== QUOTED PASSAGE ==
■ ■ ■ ■ ■ ■ ■

Key Points
- TUC president Festus Osifo warned petrol prices could reach N2,000 per liter in parts of Nigeria if the government does not intervene quickly.
- The union wants 60% of excess crude oil revenue above the 2026 budget benchmark redirected to subsidize feedstock for the Dangote Refinery and modular refineries.
- Osifo says the naira must stabilize between N800 and N900 to the dollar to ease inflation and bring fuel costs down.
Nigeria’s largest labor federation is raising an alarm loud enough to rattle Abuja: petrol prices are drifting dangerously close to N2,000 per liter in some parts of the country, and without swift action, the number could get worse.
Festus Osifo, president of the Trade Union Congress of Nigeria, made the warning Thursday in Abuja at a press briefing on the state of the nation, pulling no punches as he described the pain ordinary workers are feeling at the pump.
“Nigerian workers are already passing through excruciating pain as we speak,” Osifo said. “The cost of petrol is edging toward N2,000 per liter depending on the part of the country that you are.”
The ripple effect across the economy
Osifo was not just talking about getting to work. He traced the fuel crisis straight through to the cost of bread on the shelf.

■ ■ ■ ■ ■ ■ ■

Stored data:
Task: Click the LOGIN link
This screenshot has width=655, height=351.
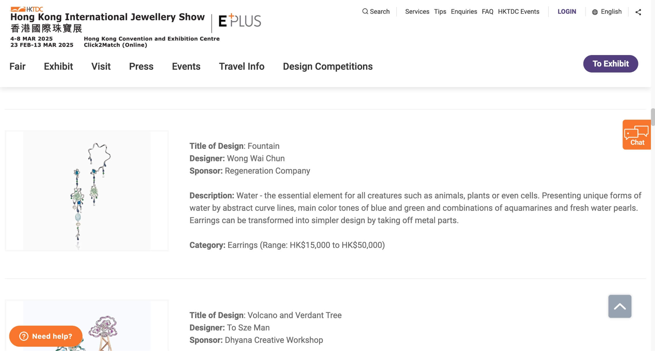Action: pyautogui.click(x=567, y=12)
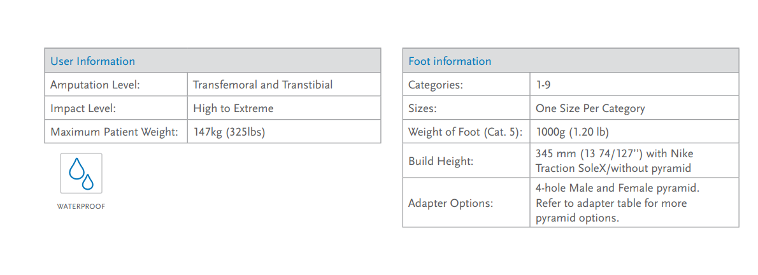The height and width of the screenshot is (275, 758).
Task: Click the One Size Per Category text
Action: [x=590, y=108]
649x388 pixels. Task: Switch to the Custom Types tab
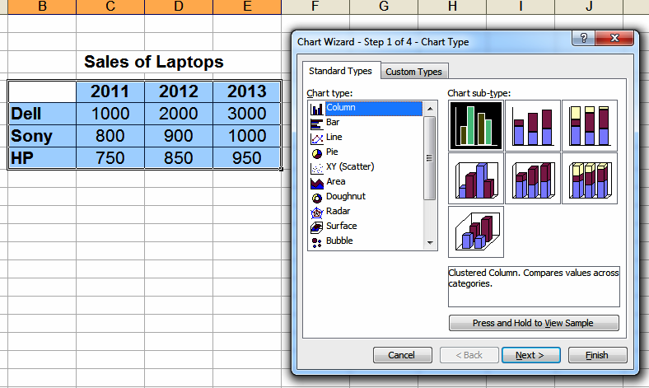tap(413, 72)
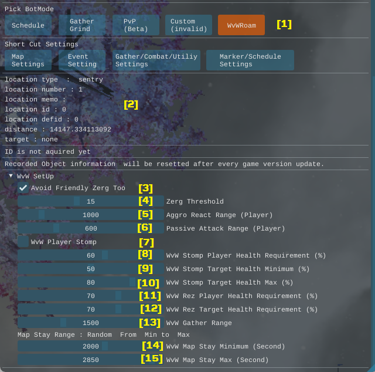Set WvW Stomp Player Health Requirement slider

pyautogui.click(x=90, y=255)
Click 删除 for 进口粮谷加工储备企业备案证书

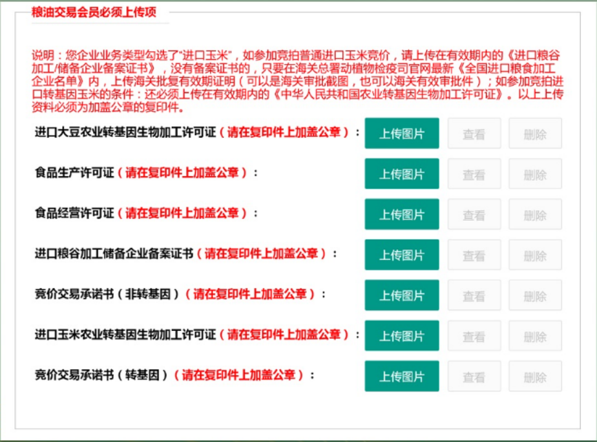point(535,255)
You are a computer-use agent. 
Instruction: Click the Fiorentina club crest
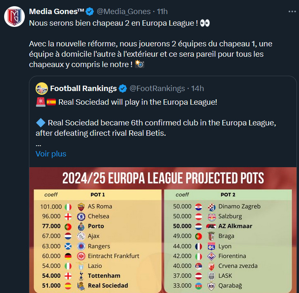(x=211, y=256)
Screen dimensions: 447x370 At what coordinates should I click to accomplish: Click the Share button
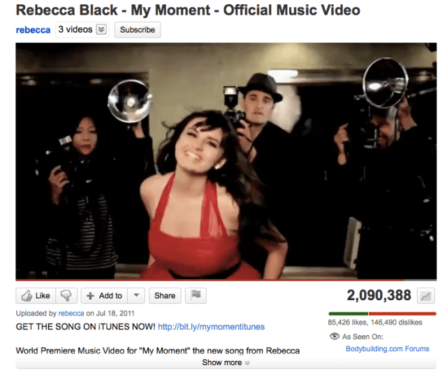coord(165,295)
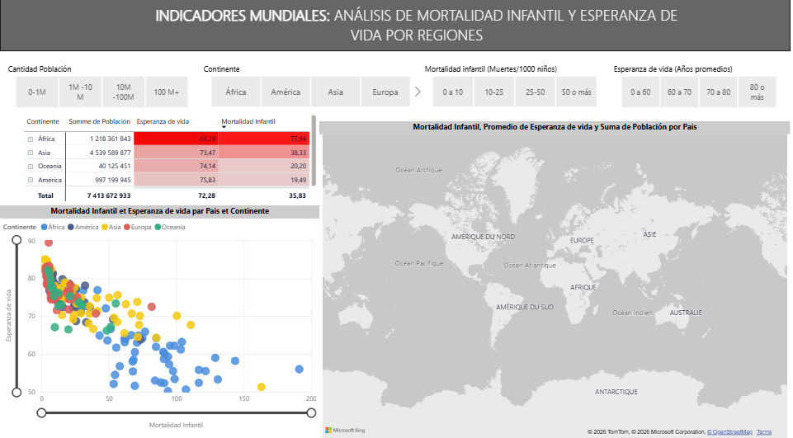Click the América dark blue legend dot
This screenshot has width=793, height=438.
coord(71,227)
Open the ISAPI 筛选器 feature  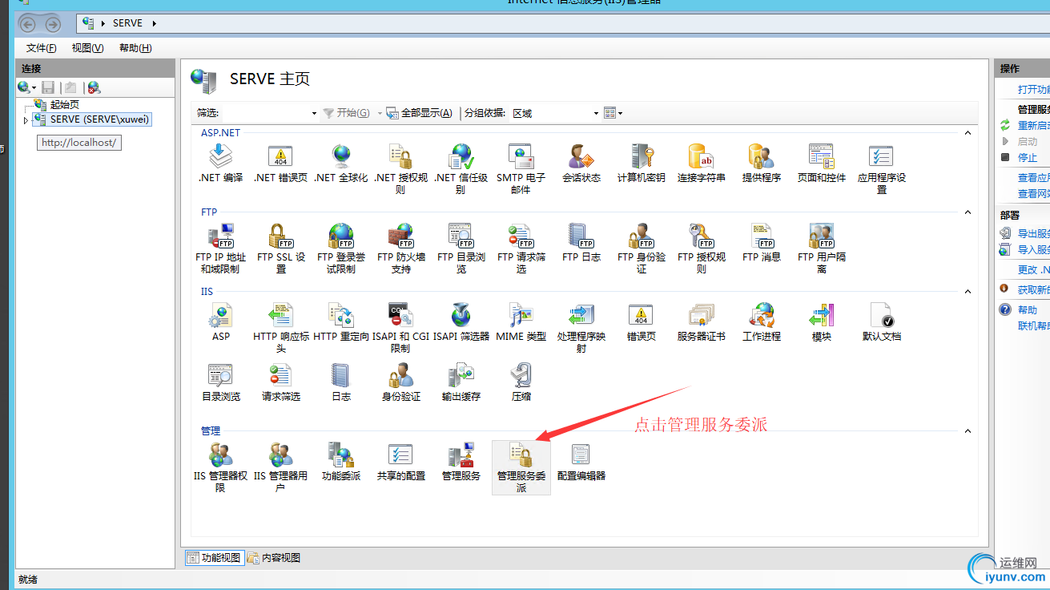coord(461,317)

■ ■ ■ ■ ■ ■ ■

Write out the full article on Nigeria's rising petrol prices word for word.

Key Points
- TUC president Festus Osifo warned petrol prices could reach N2,000 per liter in parts of Nigeria if the government does not intervene quickly.
- The union wants 60% of excess crude oil revenue above the 2026 budget benchmark redirected to subsidize feedstock for the Dangote Refinery and modular refineries.
- Osifo says the naira must stabilize between N800 and N900 to the dollar to ease inflation and bring fuel costs down.
Nigeria’s largest labor federation is raising an alarm loud enough to rattle Abuja: petrol prices are drifting dangerously close to N2,000 per liter in some parts of the country, and without swift action, the number could get worse.
Festus Osifo, president of the Trade Union Congress of Nigeria, made the warning Thursday in Abuja at a press briefing on the state of the nation, pulling no punches as he described the pain ordinary workers are feeling at the pump.
“Nigerian workers are already passing through excruciating pain as we speak,” Osifo said. “The cost of petrol is edging toward N2,000 per liter depending on the part of the country that you are.”
The ripple effect across the economy
Osifo was not just talking about getting to work. He traced the fuel crisis straight through to the cost of bread on the shelf.